Extracted records
········

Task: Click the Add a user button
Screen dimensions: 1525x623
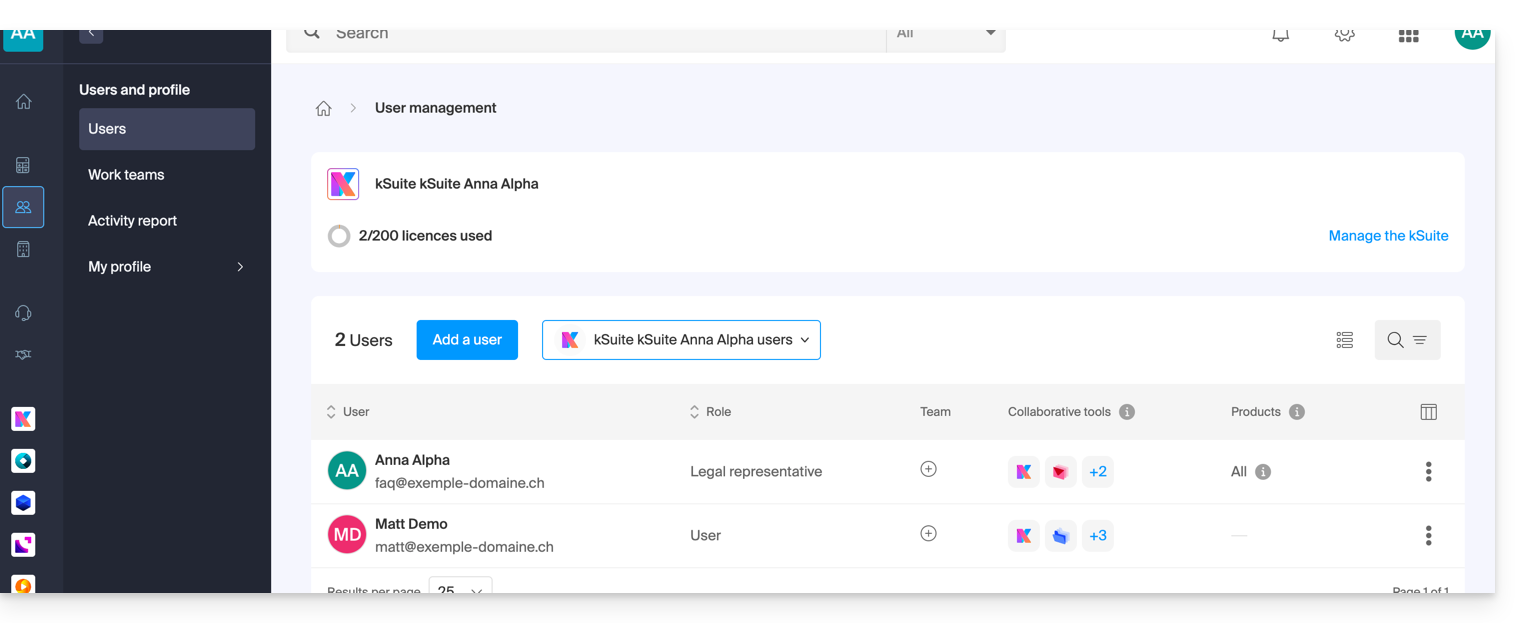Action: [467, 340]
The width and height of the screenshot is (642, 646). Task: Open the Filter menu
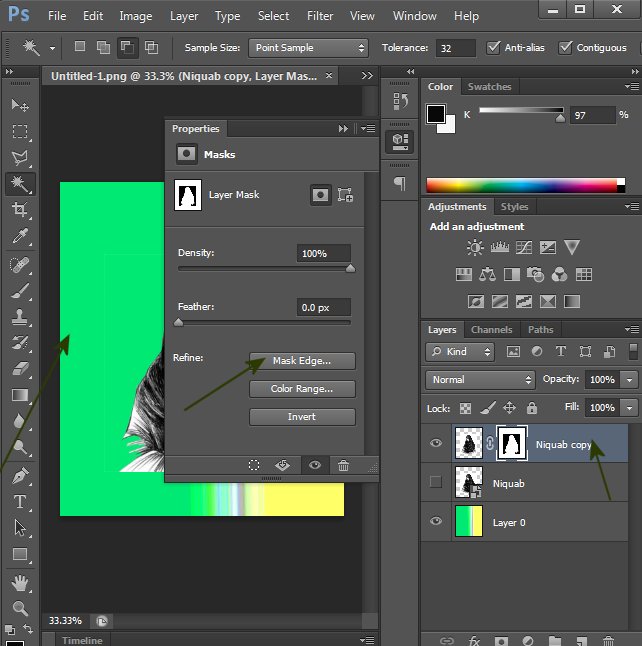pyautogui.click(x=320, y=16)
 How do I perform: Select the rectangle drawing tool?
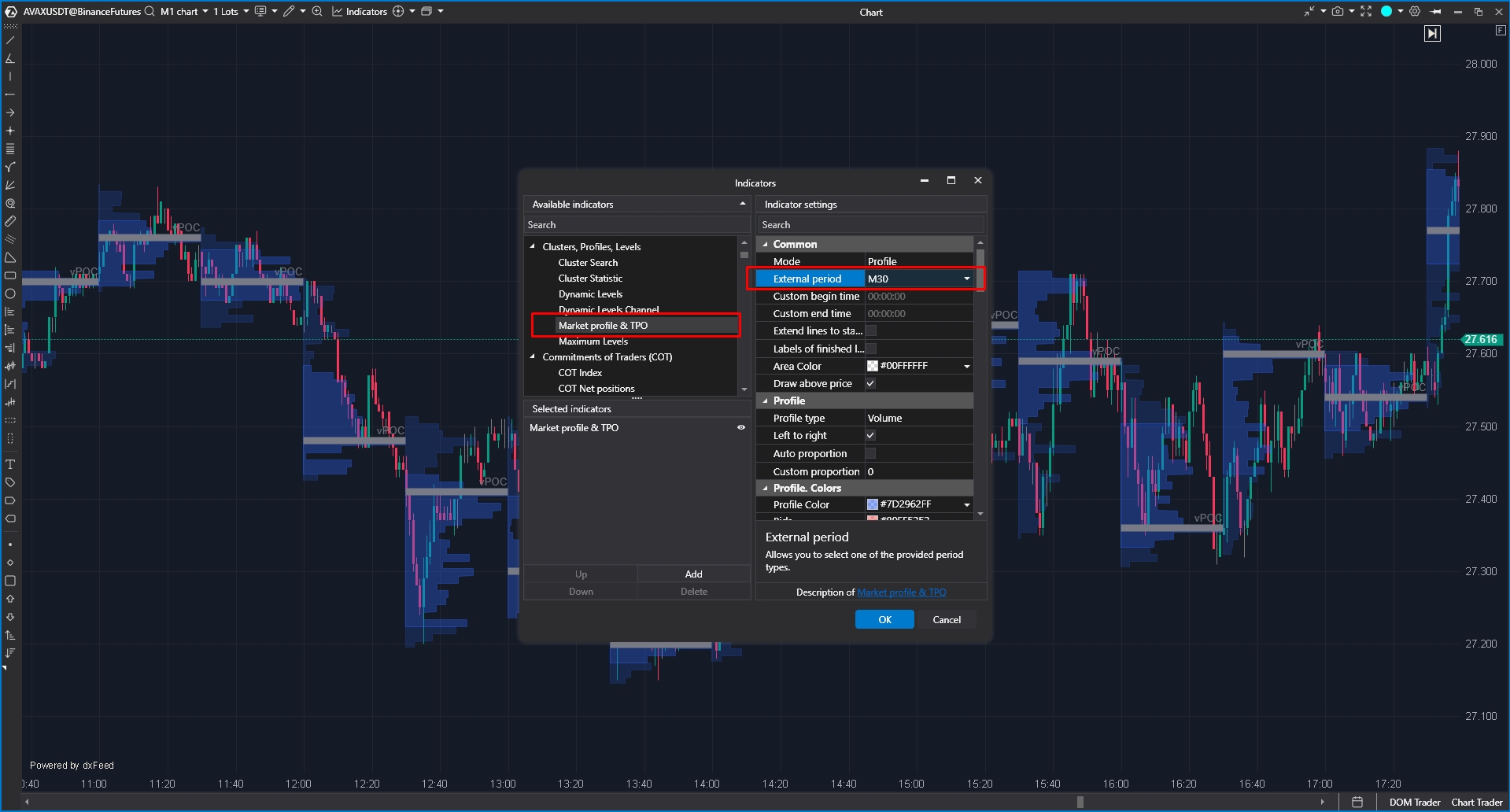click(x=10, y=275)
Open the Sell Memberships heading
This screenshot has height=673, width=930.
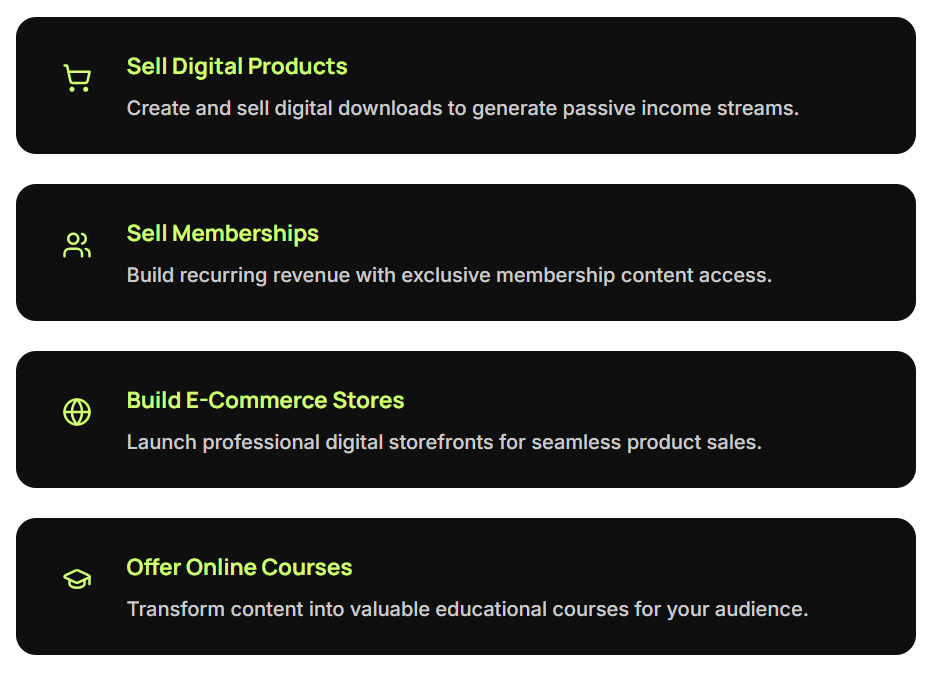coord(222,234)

········

### WRITTEN INSTRUCTION
Output the records from the line containing "Open the Sell Memberships heading" through the end of the records, inclusive, as a two-column CSV with the columns text and answer, one row per record. Quote each field, replace line breaks with spaces, and leave the pictures out.

### REPLY TO THE TASK
text,answer
"Open the Sell Memberships heading This screenshot has height=673, width=930.","coord(222,234)"